A unilateral salpingo-oophorectomy removes one ovary and one fallopian tube. A bilateral salpingo-oophorectomy removes both ovaries and both fallopian tubes. This procedure may be performed as an open surgery or a laparoscopic surgery.

Bilateral salpingo-oophorectomy may be an option to reduce the risk for ovarian and breast cancer, particularly in women with BRCA gene mutations. In such cases, prophylactic mastectomy may be performed at the same time as a bilateral salpingo-oophorectomy.

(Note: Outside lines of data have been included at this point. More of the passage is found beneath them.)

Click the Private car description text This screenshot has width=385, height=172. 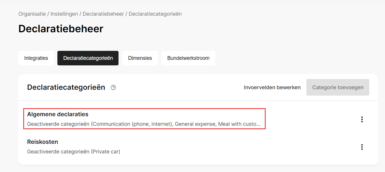(74, 152)
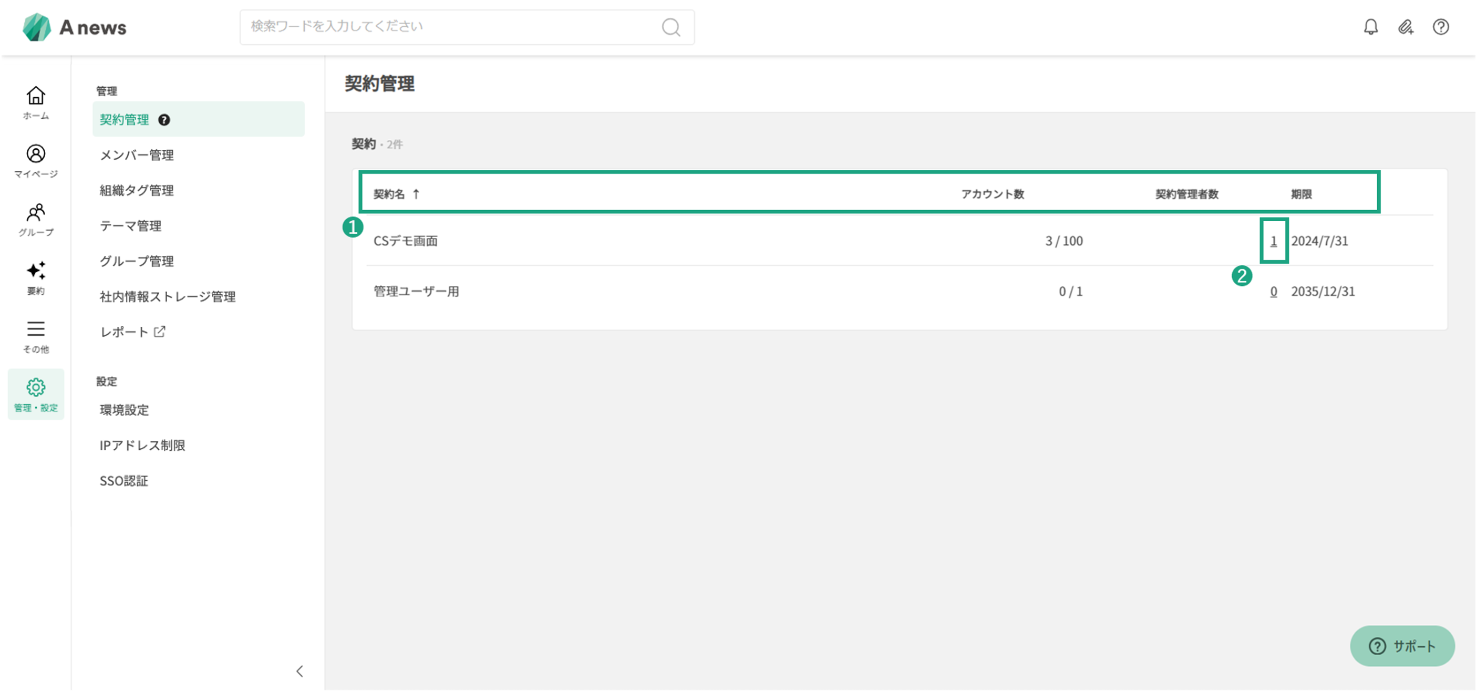Click the paperclip attachment icon
The image size is (1476, 691).
pos(1406,27)
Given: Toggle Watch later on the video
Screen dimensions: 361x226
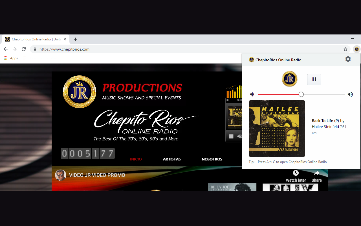Looking at the screenshot, I should (x=296, y=175).
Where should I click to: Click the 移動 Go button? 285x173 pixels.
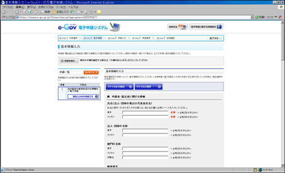[x=259, y=18]
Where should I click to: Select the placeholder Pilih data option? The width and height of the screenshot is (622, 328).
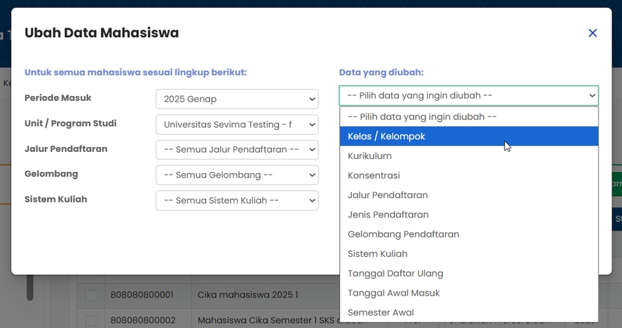tap(469, 117)
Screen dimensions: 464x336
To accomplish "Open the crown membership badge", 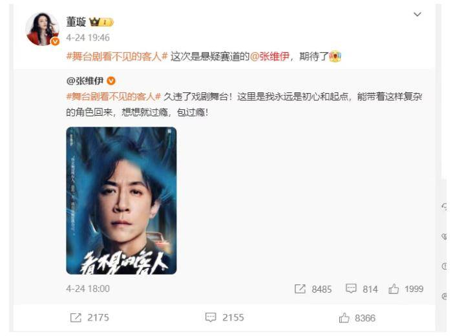I will pyautogui.click(x=101, y=22).
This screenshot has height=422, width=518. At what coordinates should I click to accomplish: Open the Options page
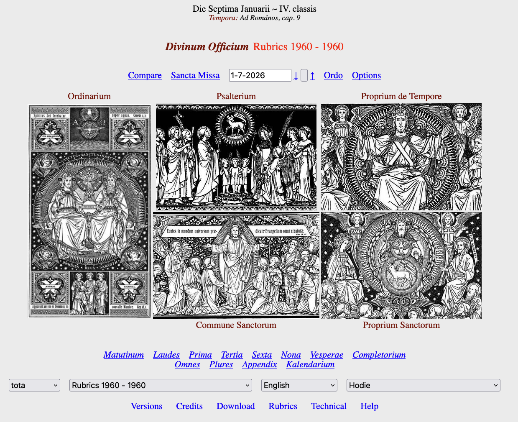(366, 75)
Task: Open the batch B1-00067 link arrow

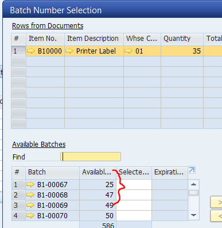Action: coord(30,184)
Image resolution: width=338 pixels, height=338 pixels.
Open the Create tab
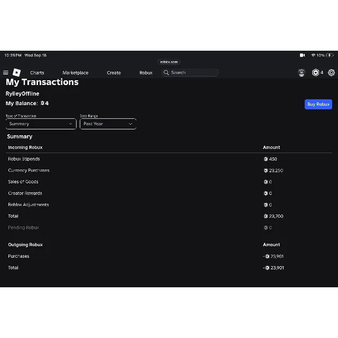click(114, 73)
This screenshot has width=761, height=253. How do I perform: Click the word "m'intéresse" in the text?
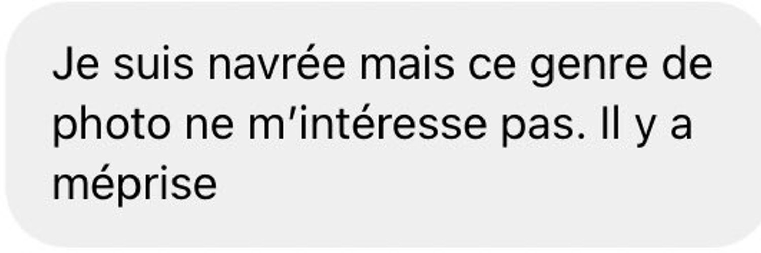click(367, 125)
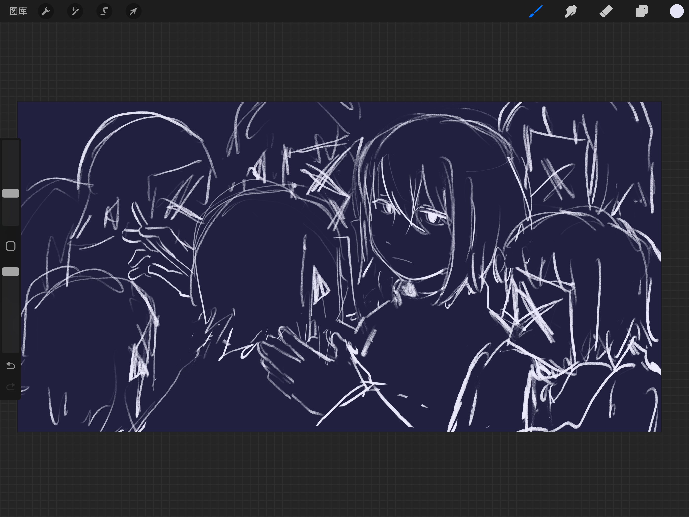Screen dimensions: 689x517
Task: Open Adjustments magic wand menu
Action: point(75,11)
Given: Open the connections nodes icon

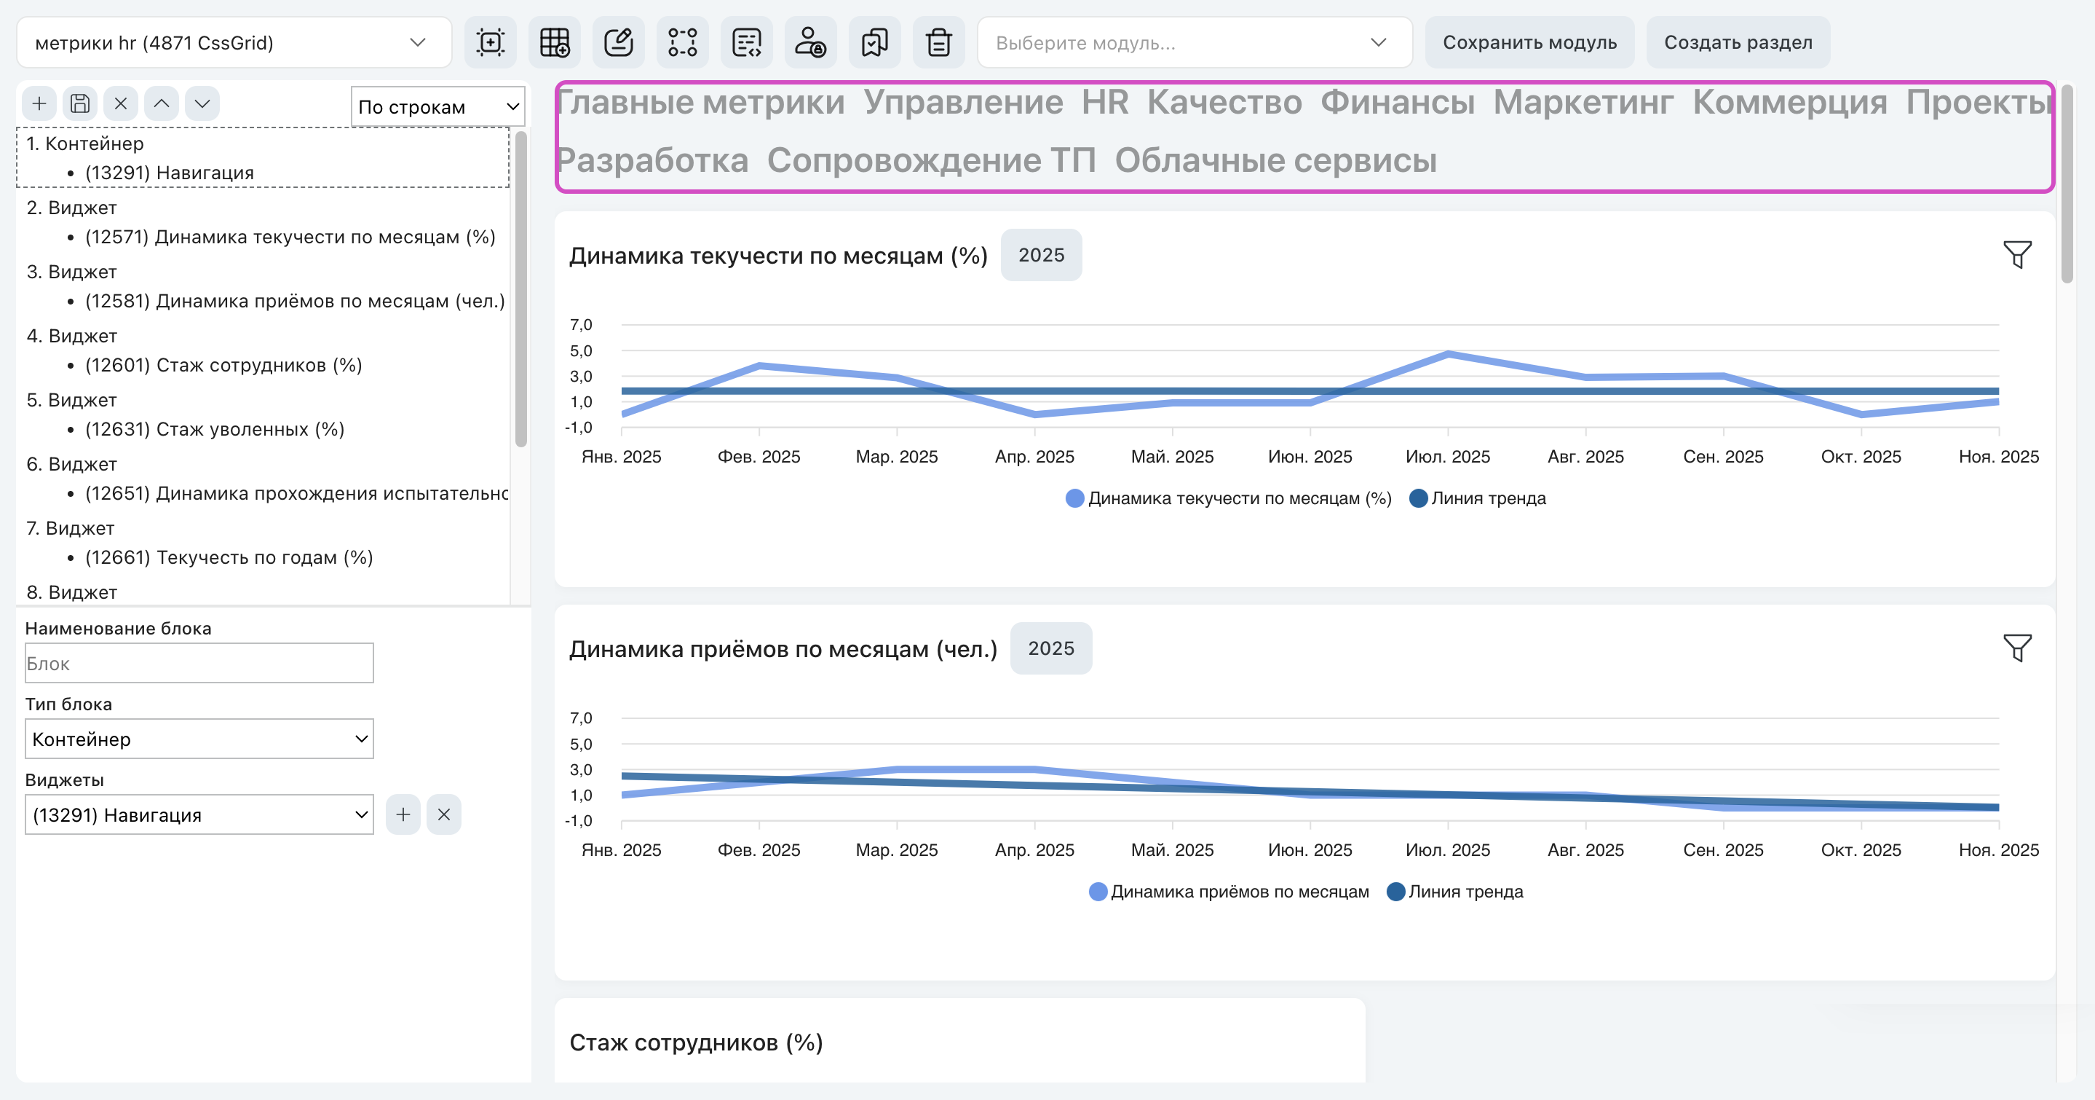Looking at the screenshot, I should (x=682, y=42).
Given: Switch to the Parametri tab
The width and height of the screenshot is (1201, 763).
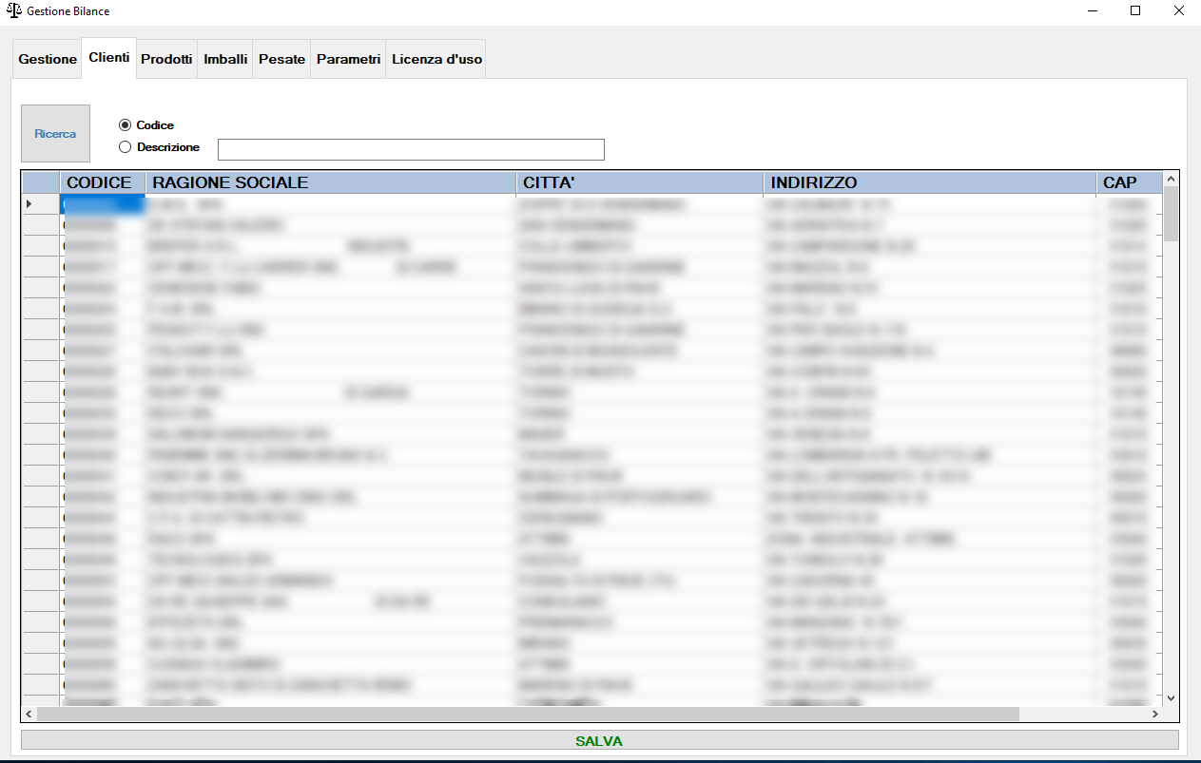Looking at the screenshot, I should click(x=348, y=59).
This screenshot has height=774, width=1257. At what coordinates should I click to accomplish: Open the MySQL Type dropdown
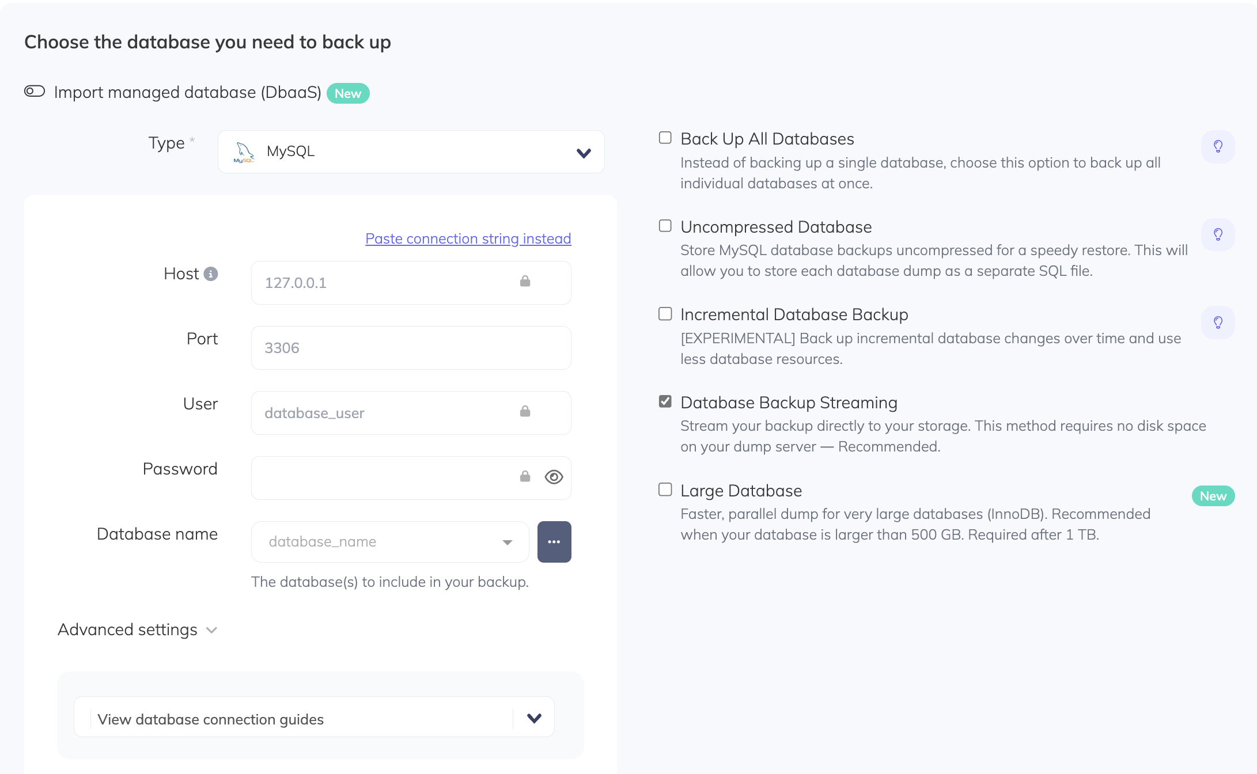(x=411, y=152)
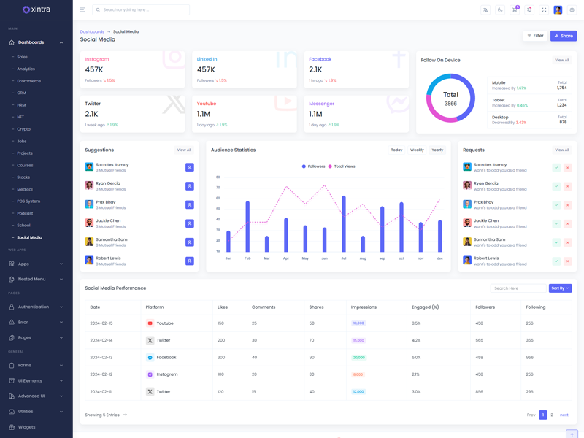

To reduce the need for future procedures, bilateral salpingo-oophorectomy may be performed on healthy ovaries and fallopian tubes at the time of another surgery, such as a hysterectomy. Women who have certain types of ovarian masses or cysts also may be candidates.

Laparoscopic surgery is a minimally invasive option available to some patients undergoing a salpingo-oophorectomy. This procedure uses a smaller abdominal incision than open surgery. During this procedure, the surgeon makes a small incision in the abdominal wall, just below the belly button. A laparoscope (a tube containing a tiny lens, camera and light source) is then inserted through the incision, helping to guide the surgeon to the target area with the aid of images projected on a video monitor. The surgeon then detaches the ovary and fallopian tube and removes them though a small incision at the top of the vagina. Patients undergoing laparoscopic surgery may have a shorter recovery time than with traditional open surgery.

Bilateral salpingo-oophorectomy causes sterility and may trigger surgical menopause, causing long-term side effects because of the hormonal disruptions involved. Patients undergoing this procedure should talk to their doctor to understand the related risks and side effects and how to manage them.